On y va. De l’autre côté de la mer on déclare la guerre. Défilés de mode. A l’équateur les nuits sont toujours égales aux jours. Le Soleil est dans les Poissons. On entend à la radio des témoignages accablants.

VIRGINIE, à Monticello, Thomas Jefferson fit courir au-dessous du plafond de son hall une légère frise de stuc : griffons, vases, rinceaux et torches ; CAROLINE DU NORD, les algues, l’écume, le sable, le sel, les vagues, la mer. Les Indiens cherokee invitèrent les missionnaires à venir s’installer parmi eux et à ouvrir des écoles pour leur enseigner leus secrets ; CAROLINE DU SUD, les vieilles maisons de Columbia, oursins, crabes ferà cheval, bernard-l’hermites, crabes pierres, crabes bleus, la mer.

Un plombier débouche un évier. Un couturier cinghalais pose une écharpe bleue sur une robe jaune. Quelque part un jeune musicien s’interroge sur sa carrière.
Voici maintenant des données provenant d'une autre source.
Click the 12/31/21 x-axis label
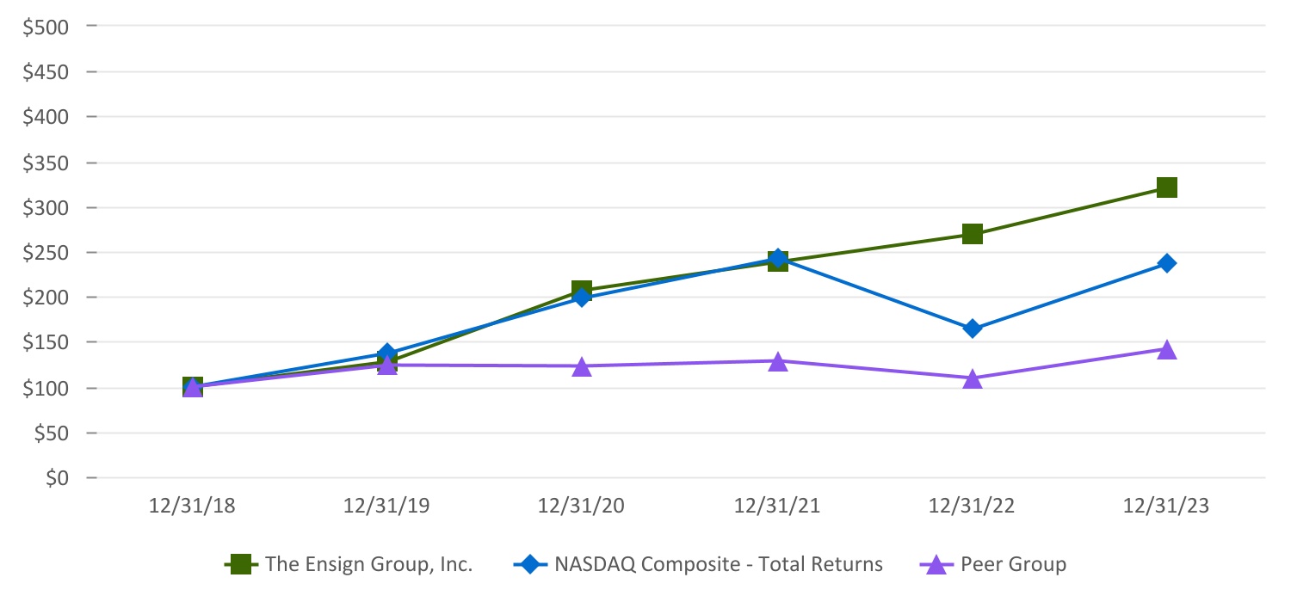The width and height of the screenshot is (1291, 602). [777, 506]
Tempête sur la ville.

Aventures de l’auto-citation : le bras du PLONGEUR par exemple, mais surtout de l’autocitation de citations, la reprise de citations qui ont déjà été imprégnées par l’oeuvre, l’autoportrait de Marcel Duchamp, les devinettes, et naturellement le drapeau américain. Quant à la Joconde, ce n’est pas seulement une citation de Léonard de Vinci, mais de celui-ci par Marcel Duchamp.

Lors d’une exposition précolombienne en cette année, j’avais écrit une ELEGIE A CHRISTOPHE COLOMB, que j’ai d’ailleurs intégrée dans le texte de TRANSIT, et dans laquelle j’ai essayé de faire jouer ensemble trois éléments : d’abord le voyage lui-même, ce qui remplace un certain nombre des passages que j’ai arrachés de mon ALMANACH :

Quand leurs bannières flottant enfin
sur l’Alhambra tu es allé trouver
les Rois catholiques pour leur parler
du grand Khan roi des rois des Indes
et qu’ils se laissèrent convaincre par ton idée
d’aller vers l’Orient par le chemin d’Occident
et te firent partir avec trois navires depuis Palos...

Pendant qu’un jeune peintre passe ses examens, un jeune sculpteur s’interroge sur sa carrière, et quelque part un jeune homme se découvre une vocation de musicien. D’autres ont des métiers plus modestes, mais souvent plus rémunérateurs : les charpentiers scient les poutres pour les ateliers des peintres, les plombiers débouchent les éviers des sculpteurs, les pâtissières enfournent leurs tartes pour apaiser les fringales des musiciens.

On rate. La guerre s’étend dans les villages. Galas. Plus on s’approche du pôle Nord plus les nuits sont longues. On voit à la télé des bouteilles de boissons gazeuses. Une pâtissière enfourne ses tartes. Quelque part un jeune homme se découvre la vocation d’architecte. Neige sur les armées.

Nuages sur l’océan, pluie sur les forêts, soleil sur la savane, sur les montagnes, tempête sur la ville, neige, tempête sur les armées. On attend, on hésite, on se décide, on y va, on rate.